Exhibition: Georgia O'Keeffe and Ansel Adams: Natural Affinities. This exhibition celebrates the deep commitment to the American landscape by these two iconic artists—and how both artists intensely focused their attention on beauty in nature. The exhibition includes 43 paintings from public and private collections and 54 photographs borrowed primarily from the Center for Creative Photography in Tucson, Arizona. The exhibition runs from September 26, 2008 through January 4, 2009, at the Smithsonian American Art Museum.

Open House: The Department of the Interior Library is hosting an Open House on Tuesday, September 9, 2008, from 9:30 am to 11:30 am, and 1:30 pm to 3:30 pm. The open house will feature electronic vendor presentations, library tours, and a special lecture on George Catlin, painter of the American West and American Indains. The director of the library is corral member George Franchois, and Francis Flavin, a DOI historian and corral member, will deliver the lecture on George Catlin.

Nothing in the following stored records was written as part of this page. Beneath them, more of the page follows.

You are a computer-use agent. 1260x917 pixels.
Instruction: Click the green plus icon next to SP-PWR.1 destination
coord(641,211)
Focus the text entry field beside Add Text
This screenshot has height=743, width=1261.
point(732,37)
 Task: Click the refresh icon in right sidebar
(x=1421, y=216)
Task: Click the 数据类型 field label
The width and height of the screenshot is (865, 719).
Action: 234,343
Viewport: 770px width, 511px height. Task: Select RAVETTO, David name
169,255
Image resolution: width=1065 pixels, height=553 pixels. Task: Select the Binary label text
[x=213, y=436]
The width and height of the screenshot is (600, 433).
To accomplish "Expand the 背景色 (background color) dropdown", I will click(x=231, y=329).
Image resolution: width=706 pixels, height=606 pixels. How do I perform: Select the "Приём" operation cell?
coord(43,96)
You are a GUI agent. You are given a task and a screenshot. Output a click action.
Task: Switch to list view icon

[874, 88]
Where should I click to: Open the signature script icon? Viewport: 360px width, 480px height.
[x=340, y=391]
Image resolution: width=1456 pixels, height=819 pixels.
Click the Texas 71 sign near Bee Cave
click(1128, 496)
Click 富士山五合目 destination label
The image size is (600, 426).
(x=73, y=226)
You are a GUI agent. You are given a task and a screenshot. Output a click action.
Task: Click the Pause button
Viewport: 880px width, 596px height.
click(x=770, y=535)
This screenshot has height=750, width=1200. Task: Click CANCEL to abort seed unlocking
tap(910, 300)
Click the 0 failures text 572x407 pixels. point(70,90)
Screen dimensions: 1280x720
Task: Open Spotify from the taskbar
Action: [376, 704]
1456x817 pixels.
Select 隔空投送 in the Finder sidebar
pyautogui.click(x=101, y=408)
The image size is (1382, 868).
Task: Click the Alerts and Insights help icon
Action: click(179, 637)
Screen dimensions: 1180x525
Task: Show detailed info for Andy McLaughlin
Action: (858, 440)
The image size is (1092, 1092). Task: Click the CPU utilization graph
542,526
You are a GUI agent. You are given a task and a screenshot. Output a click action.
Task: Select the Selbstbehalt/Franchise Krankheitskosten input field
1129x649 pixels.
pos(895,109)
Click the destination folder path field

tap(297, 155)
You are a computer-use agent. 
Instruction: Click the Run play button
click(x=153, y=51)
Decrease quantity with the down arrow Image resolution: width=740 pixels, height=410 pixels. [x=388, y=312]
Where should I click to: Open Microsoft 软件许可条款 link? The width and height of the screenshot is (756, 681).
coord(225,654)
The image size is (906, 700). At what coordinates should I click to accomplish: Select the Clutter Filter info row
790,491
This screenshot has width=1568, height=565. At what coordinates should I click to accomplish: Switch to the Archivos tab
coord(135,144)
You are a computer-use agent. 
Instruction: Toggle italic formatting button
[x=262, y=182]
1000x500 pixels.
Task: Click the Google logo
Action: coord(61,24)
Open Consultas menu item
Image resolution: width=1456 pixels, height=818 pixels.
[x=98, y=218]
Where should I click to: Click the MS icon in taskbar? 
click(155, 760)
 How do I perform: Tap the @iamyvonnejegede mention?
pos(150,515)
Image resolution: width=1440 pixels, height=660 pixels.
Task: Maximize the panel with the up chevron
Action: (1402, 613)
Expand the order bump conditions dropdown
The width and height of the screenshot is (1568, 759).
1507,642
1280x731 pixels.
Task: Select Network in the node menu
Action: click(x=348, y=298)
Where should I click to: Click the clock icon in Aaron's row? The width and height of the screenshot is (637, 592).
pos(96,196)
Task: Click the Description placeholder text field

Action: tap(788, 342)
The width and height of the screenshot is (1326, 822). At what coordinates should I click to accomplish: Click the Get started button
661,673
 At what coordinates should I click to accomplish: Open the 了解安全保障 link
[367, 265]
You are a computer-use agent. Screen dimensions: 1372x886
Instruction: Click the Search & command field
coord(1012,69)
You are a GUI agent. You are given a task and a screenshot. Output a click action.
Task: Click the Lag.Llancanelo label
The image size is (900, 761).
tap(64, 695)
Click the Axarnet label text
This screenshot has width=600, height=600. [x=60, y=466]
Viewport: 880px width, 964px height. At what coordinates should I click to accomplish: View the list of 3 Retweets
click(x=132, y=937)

Exhibition: Beyond Tradition: The Pueblo Pottery of Tammy Garcia. Pueblo Artist Tammy Garcia will be featured at the National Museum for Women in Art in Washington, D.C. The exhibition features a select group of Garcia's most important pots and will be the first exhibition of her work at The National Museum of Women in the Arts. The NMWA is located at 1250 New York Avenue, NW, Washington, D.C. The exhibition runs from August 22, 2008 - February 3, 2009. Learn more about Tammy Garcia at the Blue Rain Gallery in Taos, New Mexico.

The Journal of the West has issued a Call for Papers for its forthcoming issues. Corral members interested in submitting articles or reviewing books for the journal should read the attached message.

The Traditional Cowboy Arts Association has released its winter 2008 newsletter. The TCAA was founded in 1998 by a group of practicing gear makers with the intention of preserving the skills of their trades and setting uncompromising standards of craftsmanship. Members contribute their time to educate craftspeople, collectors and the public, as well as serve as specialized advisors to museums and collectors.